NOTE: Yes, I work for Microsoft. Yes I’m aware they make the Zune. I’ve got years invested in hardware with iPods, and until someone makes an OEM integration kit as good as what I have, I can’t switch. Truth be told, from a portable device player, I *do* think the Zune is better. But let’s just leave that out of this argument for now.
In my home there are roughly 4 iPods floating around. We have a library of over 5,000 songs both popular and not that are in our digital library. That digital library is mostly MP3s, mixed with some iTunes purchased songs (although not since Amazon MP3 began). That library sits on a shared drive on my Windows Home Server so it can be accessed through various streaming means (Home Server streams to iTunes software, XBOX, etc.).
Also in my home are roughly 6 computers ranging from desktop to laptops (mostly laptops). These are used between my wife and myself (and one for the kids).
We all listen to music on our devices and via our machines. We all want to listen to the same library, create our custom playlists and have them available everywhere. We all want to be able to sync on whatever computer we want, but we’ll settle to be tied to one that you can pair with.
iTunes…sucks.
Yes, I’m looking at you iTunes. I’m aware of the other options like Songbird, etc. but frankly I haven’t tried them out yet. If you have and they will solve my woes, can you share your experiences?
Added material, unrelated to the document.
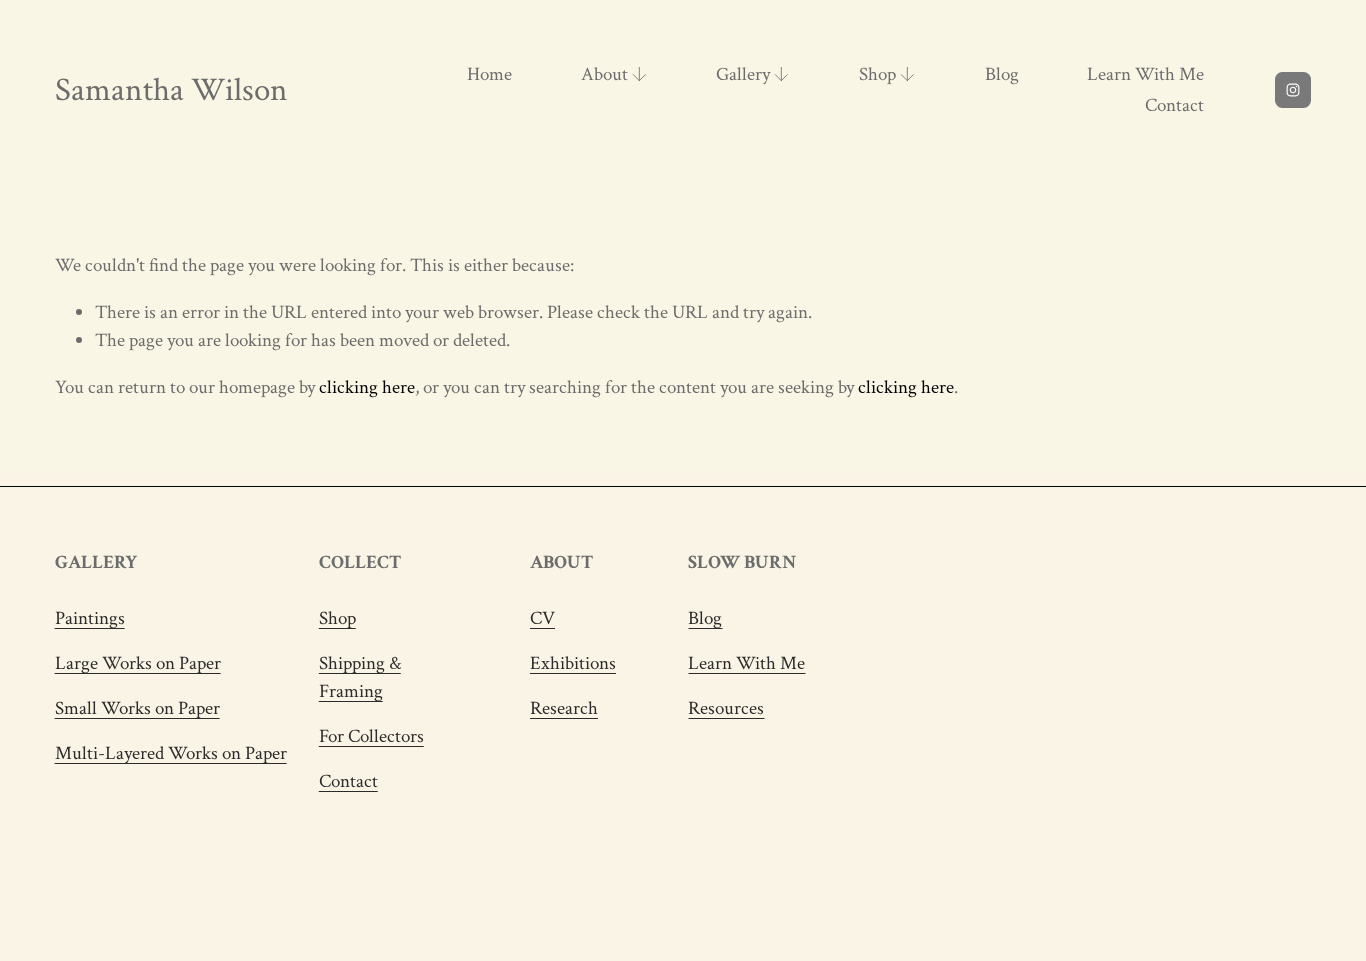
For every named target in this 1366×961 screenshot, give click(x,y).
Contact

Why does iTunes suck? Easy…
- It assumes 1 user/1 computer – the “library” is a local and static library unless the user interacts with it. What I mean by this is it does not have the ability to monitor folders (like pretty much every other software out there for media does). I want to point my iTunes library to my server share and whenever I add music to it via other computers, that other ‘libraries’ will be aware of it and just add it to my local library.
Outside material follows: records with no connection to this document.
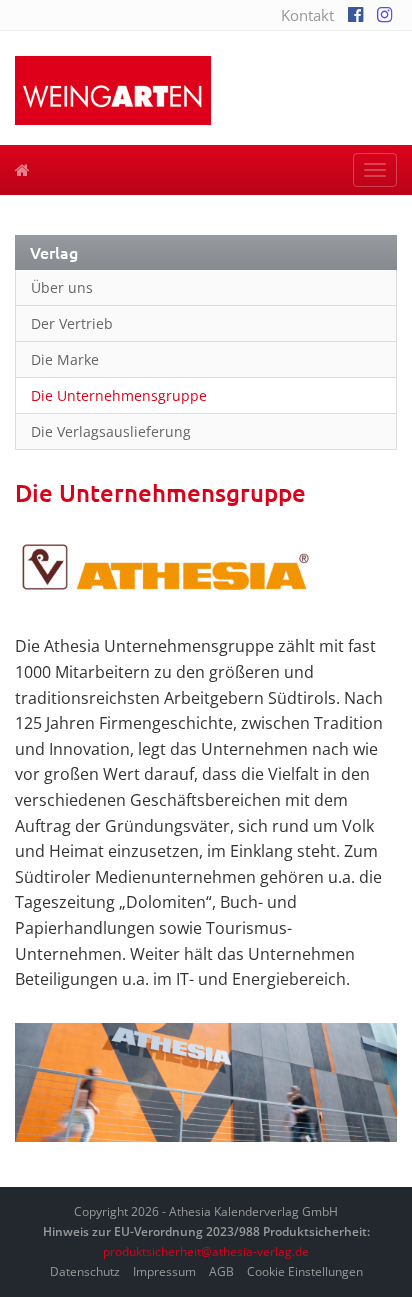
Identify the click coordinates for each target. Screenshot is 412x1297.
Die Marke (65, 359)
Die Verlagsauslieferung (111, 431)
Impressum (164, 1271)
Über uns (62, 287)
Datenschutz (85, 1271)
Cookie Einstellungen (305, 1271)
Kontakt (307, 15)
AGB (221, 1271)
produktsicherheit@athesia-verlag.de (206, 1251)
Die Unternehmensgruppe (119, 395)
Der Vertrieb (72, 323)
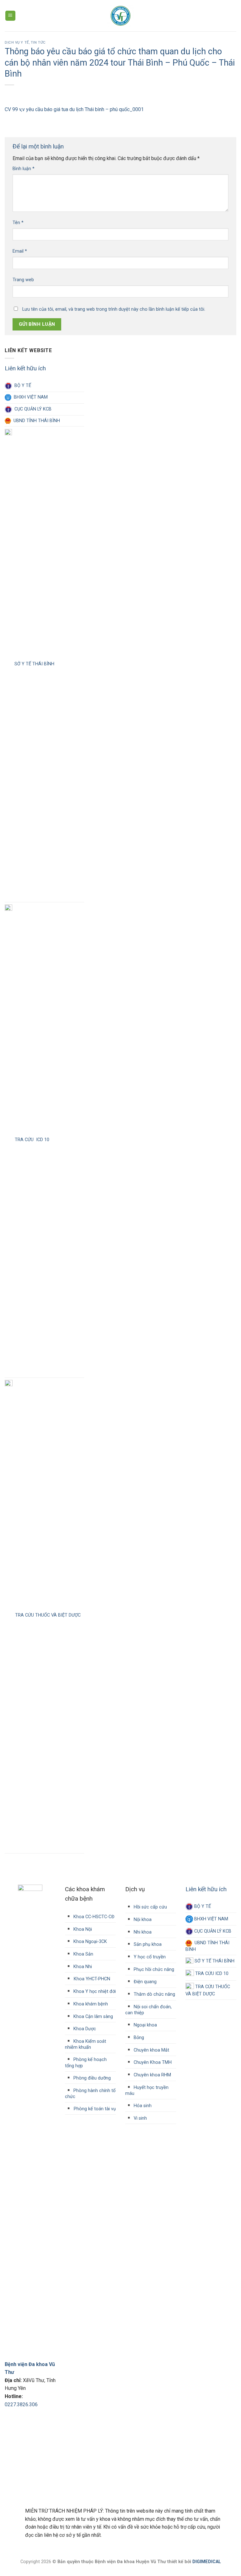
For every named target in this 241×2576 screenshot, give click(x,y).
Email (20, 251)
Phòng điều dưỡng (91, 2078)
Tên (18, 222)
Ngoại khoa (144, 2025)
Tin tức (38, 42)
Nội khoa (142, 1919)
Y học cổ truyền (149, 1957)
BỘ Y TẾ (21, 385)
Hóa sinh (142, 2105)
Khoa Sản (82, 1954)
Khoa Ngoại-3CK (89, 1941)
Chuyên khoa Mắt (150, 2050)
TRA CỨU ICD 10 (30, 1139)
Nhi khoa (142, 1932)
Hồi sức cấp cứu (149, 1907)
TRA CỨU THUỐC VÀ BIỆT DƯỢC (47, 1615)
- Portability sucks – try to transfer your iTunes library to another computer. I dare you. Navigate through all the Apple support suggestions and hacks online. Frankly unless you are Mac to Mac migrating, it is not easy for a healthy configured library.
- Not informative – one of my biggest issues is that when I configure the library to be a mapped drive (let’s say M:), if M: is not available for some reason, iTunes decides on it’s own without telling me that it is going to switch the library back to the local volume/hard drive. Any future action (i.e., iTunes purchasing, Amazon purchasing, etc.) now doesn’t save to my server library. WTF?! Can you at least tell me: Hey user, that location you set for your library, ‘M:’ is not available right now…what would you like us to do. Stop moving it around for me.
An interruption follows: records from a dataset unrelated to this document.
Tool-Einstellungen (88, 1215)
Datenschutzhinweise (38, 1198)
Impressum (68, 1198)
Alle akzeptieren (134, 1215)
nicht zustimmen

- Home Sharing – what is this supposed to be again? I thought this would save me. I could have at least one place that would be the library and home share to other clients who could then use this feature to sync. Um, nope. This is basically the sharing they already had except with a new name. Worthless.
I wish the iTunes team would put in their lab 3 iPods and 4 computers with 2 users and a library stored on the server. Work toward making your software work in that environment as seamless as it does with 1 user and I’ll be happy. Until then I have to navigate your changes and try my best to explain to my wife why the music we bough on the desktop is not on her laptop until she adds it to the library that is already mapped to the network share where the music already exists. Yeah, that’s what I though.